Topic text can be stored in it's original form or with any of several forms of compression applied. The possible compression options are:

  • Run-Length Encoding (RLE): This replaces repeated runs characters with a flag and repeat count. Repeated space characters are so common there is a special encoding that saves one extra byte compared to the usual RLE encoding.
  • Phrase encoding: This builds a dictionary of the 1024 most common words in the input text and replaces each word with a two-byte control code. The help file compiler Microsoft used had an additional option referred to as 'extended phrase compression': this is where entries from the phrase dictionary are also replaced within larger words, e.g. the word "the" would also be replaced inside "then" and "heather".
  • Huffman compression: This is a well-known compression technique where the most common input symbols are represented with much shorter output codes. Less frequently occurring symbols end up with longer symbols.

Since the Advisor file format was developed for MS-DOS applications, all data structures are little-endian with byte alignment. The following data types are used in this document:

Data Type Size
BYTE 8 bits
WORD 16 bits
DWORD 32 bits
STR String: a sequence of BYTE values, terminated by an ASCII NUL character

File Header

The header is located at the start of the file and enables you to locate the data structures needed to interpret the rest of the file.

Offset Size Content Description
0x0000 WORD magic Arbitrary value that identifies this file as an Advisor document. Always the value 0x4e4c ('LN' in ASCII, the initials of the file format's designer).
0x0002 WORD version File format version. Always 0x0002.
0x0004 WORD flags? I used to have details on the exact meaning of the bits in this field... it definitely stores the 'protected file' flag that indicates decompilers should not run on this file.
0x0006 BYTE applicationPrefix Lines of topic text that start with this byte should be considered application-specific commands and not displayed to the user.
0x0007 BYTE unknown1 No idea what this byte does. Always 0x00?

### Directions
a: Answer these questions using the excerpt about the Advisor file format:
(i) How many of the most common words go into the dictionary built by phrase encoding?
(ii) What byte order do the format's data structures use?
(iii) What value does the version field always hold?
b: Carry on writing the excerpt about the Advisor file format, starting right after its last line.
None of the material is needed for the tasks on the excerpt about the Advisor file format.

### Collected data

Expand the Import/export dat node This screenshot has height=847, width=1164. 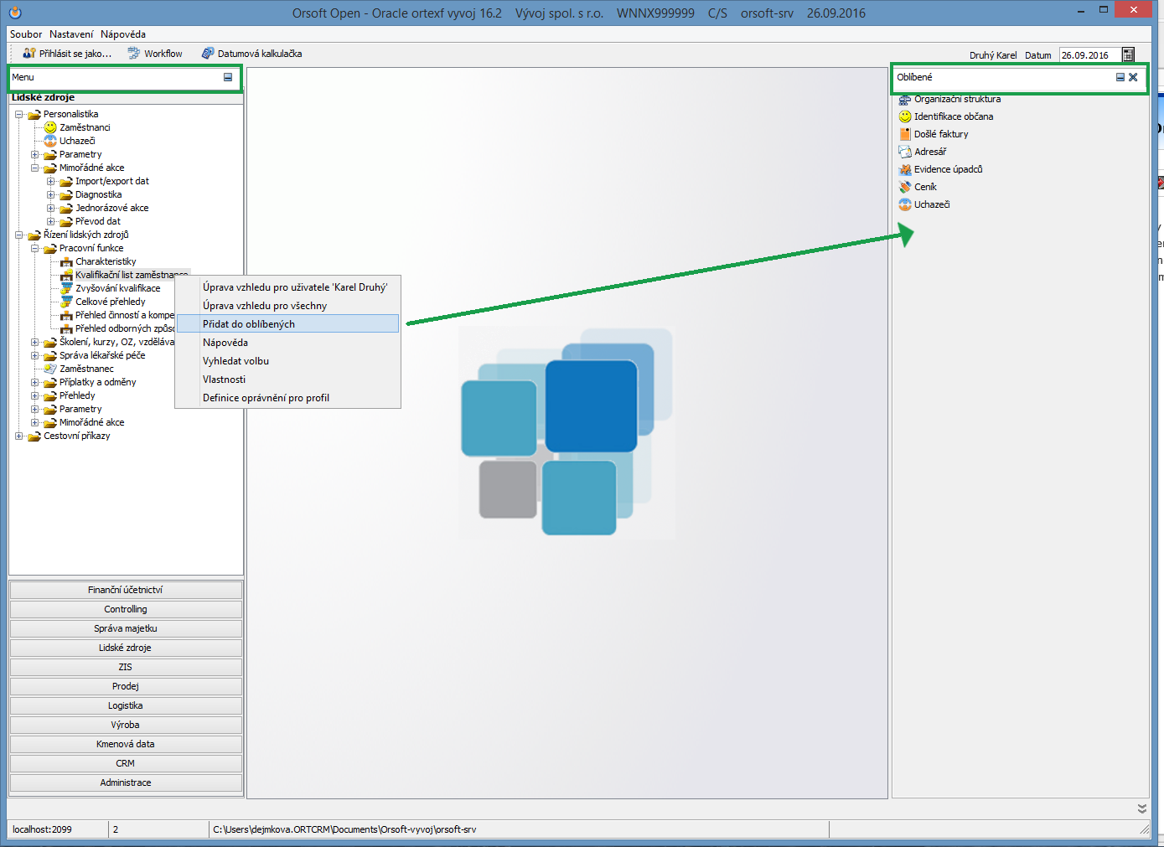pyautogui.click(x=50, y=182)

### Replies
a:
(i) 1024
(ii) Little-endian
(iii) 0x0002

b:
0x0008 WORD topicCount Number of topics stored in this file.
0x000a WORD globalContextCount Number of global context IDs stored in this file.
0x000c WORD maxDisplayWidth The display width (in characters) for which this file was authored.
0x000e WORD unknown2 No idea what this word does. Always 0x0000?
0x0010 BYTE[12] originalName The name of the file when it was generated, in 8.3 format. Right-padded with NUL characters, but not NUL-terminated.
0x001c WORD unknown3 No idea what this word does. Always 0x0000?
0x001e WORD unknown4 No idea what this word does. Always 0x0000?
0x0020 WORD unknown5 No idea what this word does. Always 0x0000?
0x0022 DWORD topicMapOffset Offset from the start of the file to the topic map.
0x0026 DWORD contextStringTableOffset Offset from the start of the file to the context string table.
0x002a DWORD contextMapOffset Offset from the start of the file to the context map.
0x002e DWORD keywordTableOffset Offset from the start of the file to the keyword table. Will be zero if phrase compression was not used.
0x0032 DWORD huffmanOffset Offset from the start of the file to the Huffman coding table. Will be zero if Huffman coding was not used.
0x0036 DWORD topicTextOffset Offset from the start of the file to the topic text.
0x003a DWORD unknown6 No idea what this doubleword does. Always zero?
0x003e DWORD unknown7 No idea what this doubleword does. Always zero?
0x0042 DWORD documentEndOffset Offset from the start of the file to immediately after the end of file. I believe this is used by the Microsoft Advisor library to support searching through multiple concatenated Advisor documents.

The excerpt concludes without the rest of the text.